In humans, vascular health is threatened by progressive atherogenesis, responsible for atherosclerosis and subsequent narrowing of vascular lumina. Atherosclerosis is a chronic inflammatory disease which progresses through an interplay of several factors such as: endothelial cell dysfunction, hyperlipidemia, hypertension, diabetes mellitus, smoking, elevated plasma homocysteine concentrations and the hemostatic system. Atherosclerosis is complicated by intravascular thrombosis, initiated by plaque rupture, which can occlude arteries and cause acute ischemic damage. Abnormal platelet function with an increased tendency to aggregate is implicated in the pathogenesis of atherosclerosis and development of superimposed acute ischemic events.

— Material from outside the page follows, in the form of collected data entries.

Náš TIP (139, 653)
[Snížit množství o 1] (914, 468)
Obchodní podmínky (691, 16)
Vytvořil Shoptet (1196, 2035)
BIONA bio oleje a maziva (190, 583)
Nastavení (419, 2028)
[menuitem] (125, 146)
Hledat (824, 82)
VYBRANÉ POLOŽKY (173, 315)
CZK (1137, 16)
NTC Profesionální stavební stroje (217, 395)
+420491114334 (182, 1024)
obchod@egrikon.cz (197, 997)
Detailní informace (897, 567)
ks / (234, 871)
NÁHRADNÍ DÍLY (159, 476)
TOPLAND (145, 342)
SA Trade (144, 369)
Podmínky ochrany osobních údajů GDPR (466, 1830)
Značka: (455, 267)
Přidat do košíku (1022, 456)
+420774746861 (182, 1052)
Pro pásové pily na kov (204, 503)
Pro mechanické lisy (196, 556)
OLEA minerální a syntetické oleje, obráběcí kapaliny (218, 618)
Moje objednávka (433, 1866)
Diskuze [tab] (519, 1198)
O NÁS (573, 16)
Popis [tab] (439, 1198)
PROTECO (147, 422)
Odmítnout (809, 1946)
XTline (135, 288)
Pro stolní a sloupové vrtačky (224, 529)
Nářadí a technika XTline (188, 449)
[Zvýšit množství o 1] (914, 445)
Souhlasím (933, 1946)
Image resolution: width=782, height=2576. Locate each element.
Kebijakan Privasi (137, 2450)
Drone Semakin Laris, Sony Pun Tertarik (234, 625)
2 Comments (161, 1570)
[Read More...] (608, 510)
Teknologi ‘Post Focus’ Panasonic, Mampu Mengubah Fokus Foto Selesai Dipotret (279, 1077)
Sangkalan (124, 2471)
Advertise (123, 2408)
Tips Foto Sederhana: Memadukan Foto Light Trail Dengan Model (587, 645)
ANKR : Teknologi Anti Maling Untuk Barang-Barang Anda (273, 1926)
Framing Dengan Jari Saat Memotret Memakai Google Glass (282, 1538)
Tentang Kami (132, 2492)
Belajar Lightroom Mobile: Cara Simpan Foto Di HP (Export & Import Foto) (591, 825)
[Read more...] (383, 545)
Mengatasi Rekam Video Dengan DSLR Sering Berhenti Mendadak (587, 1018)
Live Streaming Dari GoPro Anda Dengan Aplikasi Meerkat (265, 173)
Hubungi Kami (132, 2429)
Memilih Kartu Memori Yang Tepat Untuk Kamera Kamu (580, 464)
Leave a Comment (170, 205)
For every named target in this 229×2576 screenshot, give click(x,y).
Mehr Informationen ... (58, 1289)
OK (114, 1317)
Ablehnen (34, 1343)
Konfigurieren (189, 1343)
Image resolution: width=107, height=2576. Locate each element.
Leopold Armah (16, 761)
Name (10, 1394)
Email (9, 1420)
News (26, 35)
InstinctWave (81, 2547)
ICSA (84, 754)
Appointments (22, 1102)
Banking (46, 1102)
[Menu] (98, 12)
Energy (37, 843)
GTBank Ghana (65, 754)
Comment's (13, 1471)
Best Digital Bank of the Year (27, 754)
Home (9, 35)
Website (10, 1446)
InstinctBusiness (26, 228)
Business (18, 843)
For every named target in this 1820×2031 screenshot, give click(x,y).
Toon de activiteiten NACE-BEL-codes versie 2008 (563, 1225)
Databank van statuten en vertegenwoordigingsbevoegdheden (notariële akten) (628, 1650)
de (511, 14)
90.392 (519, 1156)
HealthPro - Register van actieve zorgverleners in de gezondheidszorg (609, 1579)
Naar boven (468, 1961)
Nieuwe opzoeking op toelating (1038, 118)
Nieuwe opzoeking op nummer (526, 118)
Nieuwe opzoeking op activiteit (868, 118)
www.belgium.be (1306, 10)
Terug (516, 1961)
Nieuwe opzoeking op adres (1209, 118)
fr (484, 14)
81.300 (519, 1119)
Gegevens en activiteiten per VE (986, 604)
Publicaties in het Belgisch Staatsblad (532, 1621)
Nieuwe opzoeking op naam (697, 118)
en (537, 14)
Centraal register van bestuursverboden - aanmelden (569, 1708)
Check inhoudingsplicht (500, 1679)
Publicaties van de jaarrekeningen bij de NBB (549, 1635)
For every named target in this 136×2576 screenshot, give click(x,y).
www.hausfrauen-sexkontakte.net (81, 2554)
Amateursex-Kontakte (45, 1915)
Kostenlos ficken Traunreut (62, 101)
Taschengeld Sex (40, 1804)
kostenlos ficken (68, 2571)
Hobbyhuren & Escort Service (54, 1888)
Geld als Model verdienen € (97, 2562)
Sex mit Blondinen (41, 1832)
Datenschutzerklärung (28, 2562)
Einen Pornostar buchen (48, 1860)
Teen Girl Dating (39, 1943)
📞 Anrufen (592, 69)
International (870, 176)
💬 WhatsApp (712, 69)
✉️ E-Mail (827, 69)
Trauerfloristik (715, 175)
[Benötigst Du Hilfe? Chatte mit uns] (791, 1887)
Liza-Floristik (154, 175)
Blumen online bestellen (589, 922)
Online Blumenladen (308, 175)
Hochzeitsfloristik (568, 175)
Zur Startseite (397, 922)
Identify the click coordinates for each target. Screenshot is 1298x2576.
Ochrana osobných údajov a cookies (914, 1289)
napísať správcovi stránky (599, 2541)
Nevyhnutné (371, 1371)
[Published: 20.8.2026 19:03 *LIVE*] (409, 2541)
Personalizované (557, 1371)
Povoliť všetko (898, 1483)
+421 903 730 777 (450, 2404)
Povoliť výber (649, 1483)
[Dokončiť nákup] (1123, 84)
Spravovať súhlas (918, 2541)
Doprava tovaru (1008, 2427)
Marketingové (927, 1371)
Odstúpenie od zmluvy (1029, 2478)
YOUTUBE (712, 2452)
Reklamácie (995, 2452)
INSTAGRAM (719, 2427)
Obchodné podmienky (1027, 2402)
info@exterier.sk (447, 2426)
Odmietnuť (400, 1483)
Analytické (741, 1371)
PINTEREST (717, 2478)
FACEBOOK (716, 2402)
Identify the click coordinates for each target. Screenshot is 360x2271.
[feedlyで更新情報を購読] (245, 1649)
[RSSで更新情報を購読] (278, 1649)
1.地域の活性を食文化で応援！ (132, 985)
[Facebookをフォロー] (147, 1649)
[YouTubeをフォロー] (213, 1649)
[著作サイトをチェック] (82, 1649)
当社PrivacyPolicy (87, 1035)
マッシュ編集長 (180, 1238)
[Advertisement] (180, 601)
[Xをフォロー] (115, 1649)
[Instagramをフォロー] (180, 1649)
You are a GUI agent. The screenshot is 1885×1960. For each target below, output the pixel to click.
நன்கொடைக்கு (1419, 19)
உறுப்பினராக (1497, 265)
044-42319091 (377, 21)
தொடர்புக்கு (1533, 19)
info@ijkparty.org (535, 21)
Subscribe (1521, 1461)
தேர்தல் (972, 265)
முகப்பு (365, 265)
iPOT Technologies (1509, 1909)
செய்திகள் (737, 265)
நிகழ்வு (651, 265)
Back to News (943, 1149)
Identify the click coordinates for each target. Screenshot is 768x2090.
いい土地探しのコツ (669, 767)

The main objective of this thesis was to evaluate the factors that predict morbidity and mortality in vascular patients and to study one of the modifiable predictors: platelet function. We developed a platelet reactivity test for in depth platelet function research, to analyze its prognostic value and to identify possible targets for improved antiplatelet therapy.
Chapter 1 describes the relation between sex and post peripheral bypass surgery prognosis and shows a relatively bad prognosis for young women with PAD. Chapter 2 focusses on the development and validation of a risk chart for future mortality and ischemic events following peripheral bypass surgery. A meta-analysis on the prognostic value of currently available platelet function tests on future cardiovascular events is described in chapter 3. The platelet activation test (PACT), capable of analyzing major platelet activation pathways and quantifying the different platelet activation results, we developed is described in chapter 4. In chapter 5-8 this PACT is applied to analyze platelet function in patients with atherosclerosis. In contrast to our expectations, we observed lower platelet reactivity in patients with end stage peripheral arterial disease and this effect was stronger in patients with several cardiovascular risk factors. Furthermore patients with unstable coronary arterial disease (CAD) had lower platelet reactivity then patients with stable CAD. (Chapter 6) In contrast, baseline platelet activation was higher in patients with more severe PAD. (Chapter 5)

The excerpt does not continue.